Task details >>
Check each line of the listing, and copy it if it contains the word "SOUNDBYTES".

Data excerpts >>

◆ ◆ ◆ ◆

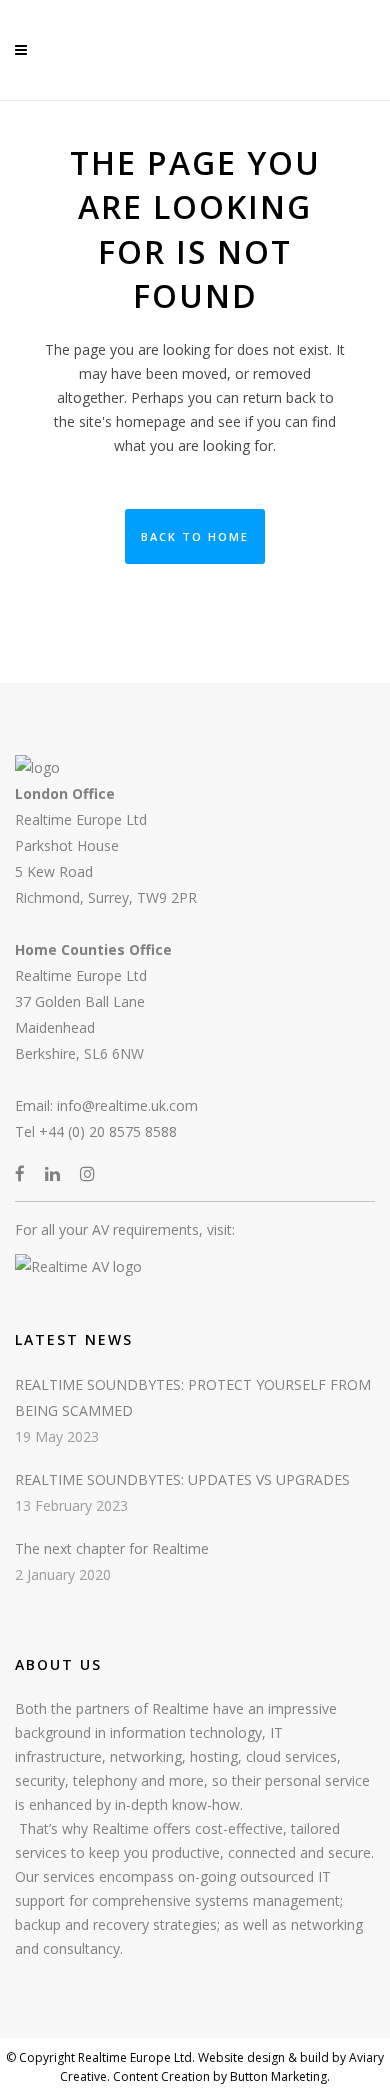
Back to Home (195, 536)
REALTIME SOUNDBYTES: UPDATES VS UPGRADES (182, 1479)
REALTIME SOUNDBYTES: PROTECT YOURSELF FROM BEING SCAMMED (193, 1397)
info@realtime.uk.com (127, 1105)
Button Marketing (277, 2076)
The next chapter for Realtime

◆ ◆ ◆ ◆

Solution to the problem >>
REALTIME SOUNDBYTES: UPDATES VS UPGRADES (182, 1479)
REALTIME SOUNDBYTES: PROTECT YOURSELF FROM BEING SCAMMED (193, 1397)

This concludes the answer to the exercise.